> _Extract_

=======

United States District Court, District of Nevada
Jan 30, 2023
2:21-cr-00224-CDS-VCF-1 (D. Nev. Jan. 30, 2023)

Opinion

2:21-cr-00224-CDS-VCF-1

01-30-2023

United States of America, Plaintiff v. Jairo Garcia, Defendant


ORDER DENYING MOTION FOR RECONSIDERATION

[ECF NO. 94]

CRISTINA D. SILVA, UNITED STATES DISTRICT JUDGE.

Earlier this month, I granted defendant Jairo Garcia's motion to suppress a firearm after finding that the officers who arrested Garcia lacked reasonable suspicion to temporarily detain him. ECF No. 82. Ten days later, the government filed a motion for reconsideration of that order, urging me to reexamine one of the cases I referenced and to consider a case not included in my order. ECF No. 94. Garcia opposes the government's motion and argues that the government is “restat[ing] arguments already made and does not point to any clear error or manifest injustice.” ECF No. 100 at 2. I directed the parties that a reply brief would not be accepted, and one has not been filed. Having considered the government's arguments, I find that its cited cases are inapplicable to the circumstances of this case, and I decline to alter my ruling on the motion to suppress. I therefore deny the government's motion for reconsideration and direct that the suppression order stands.

I. Legal standard

Motions for reconsideration offer “an extraordinary remedy, to be used sparingly in the interests of finality and conservation of judicial resources.” Carroll v. Nakatani, 342 F.3d 934, 945 (9th Cir. 2003) (citation and internal quotation marks omitted). “Indeed, ‘a motion for reconsideration should not be granted, absent highly unusual circumstances, unless the district court is presented with newly discovered evidence, committed clear error, or if there is an intervening change in the controlling law.'” Id. (quoting Kona Enters., Inc. v. Estate of Bishop, 229 F.3d 877, 883 (9th Cir. 2000)). “A motion to reconsider must provide a court with valid grounds for reconsideration by: (1) showing some valid reason why the court should reconsider its prior decision, and (2) setting forth facts or law of a strongly convincing nature to persuade the court to reverse its prior decision.” Frasure v. United States, 256 F.Supp.2d 1180, 1183 (D. Nev. 2003) (citing All Haw. Tours Corp. v. Polynesian Cultural Ctr., 116 F.R.D. 645, 648-49 (D. Haw. 1987), rev'd on other grounds, 855 F.2d 860 (9th Cir. 1988)).

II. Discussion

At this stage, the parties are familiar with the underlying facts, so I do not repeat them here. The government tenders the following three arguments in favor of reconsideration: (1) a case that I referenced in my suppression order-Brizuela v. City of Sparks, 2022 WL 3229389 (D. Nev. Aug. 10, 2022), appeal docketed, No. 22-16357 (9th Cir. Sept. 9, 2022)-is factually distinct from the facts here and is therefore inapplicable; (2) I should have relied on a case-State v. Lisenbee, 13 P.3d 947 (Nev. 2000)-in interpreting Nevada's statute criminalizing resisting a public officer, NRS § 199.280; and (3) Garcia's “resistance and attempted flight . . . was the intervening event that purged any taint from the officer's initial stop.” ECF No. 94 at 6-13.

A summary of the facts is available in my suppression order. ECF No. 82 at 2-5.

=======

> _Raw data_
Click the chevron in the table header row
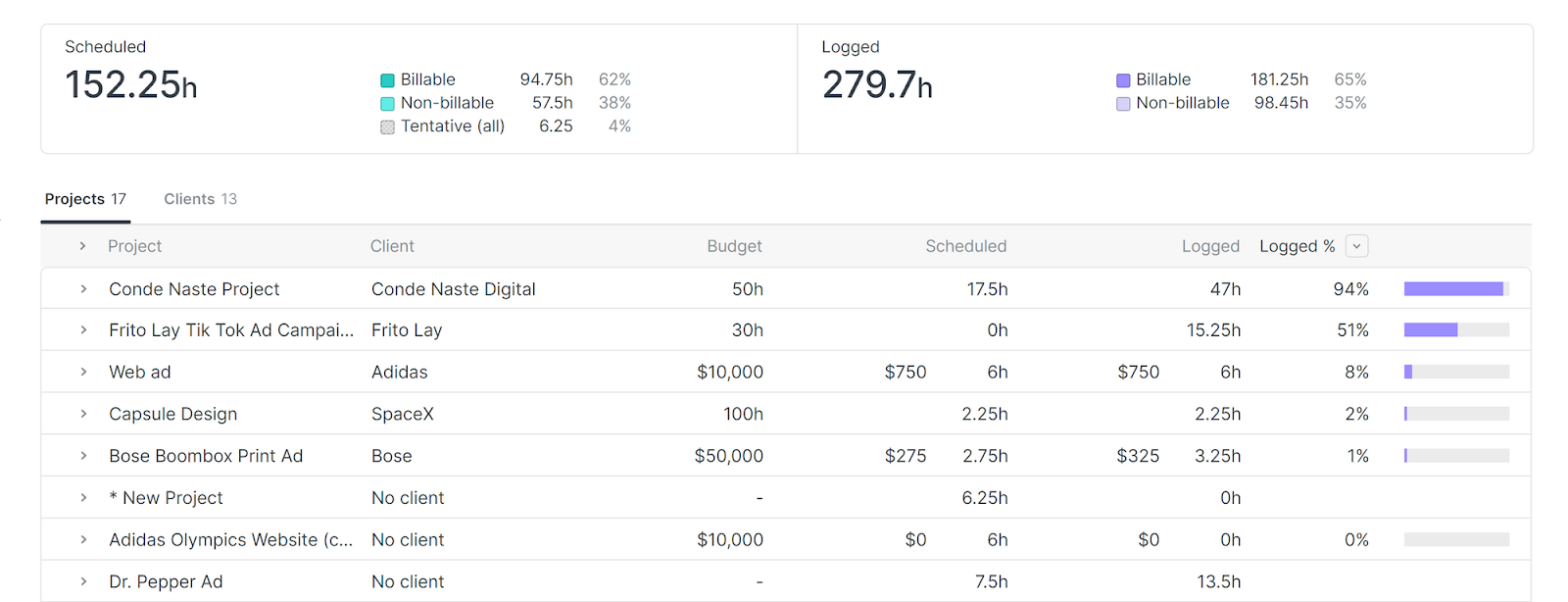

=======

> _Task requirements_
Rewrite the court order's passage starting at "At this stage, the" and ending at "No. 82 at 2-5.", substituting "prosecution" for "government" throughout. The lines have no connection to the court order above.

> _Expected answer_
At this stage, the parties are familiar with the underlying facts, so I do not repeat them here. The prosecution tenders the following three arguments in favor of reconsideration: (1) a case that I referenced in my suppression order-Brizuela v. City of Sparks, 2022 WL 3229389 (D. Nev. Aug. 10, 2022), appeal docketed, No. 22-16357 (9th Cir. Sept. 9, 2022)-is factually distinct from the facts here and is therefore inapplicable; (2) I should have relied on a case-State v. Lisenbee, 13 P.3d 947 (Nev. 2000)-in interpreting Nevada's statute criminalizing resisting a public officer, NRS § 199.280; and (3) Garcia's “resistance and attempted flight . . . was the intervening event that purged any taint from the officer's initial stop.” ECF No. 94 at 6-13.

A summary of the facts is available in my suppression order. ECF No. 82 at 2-5.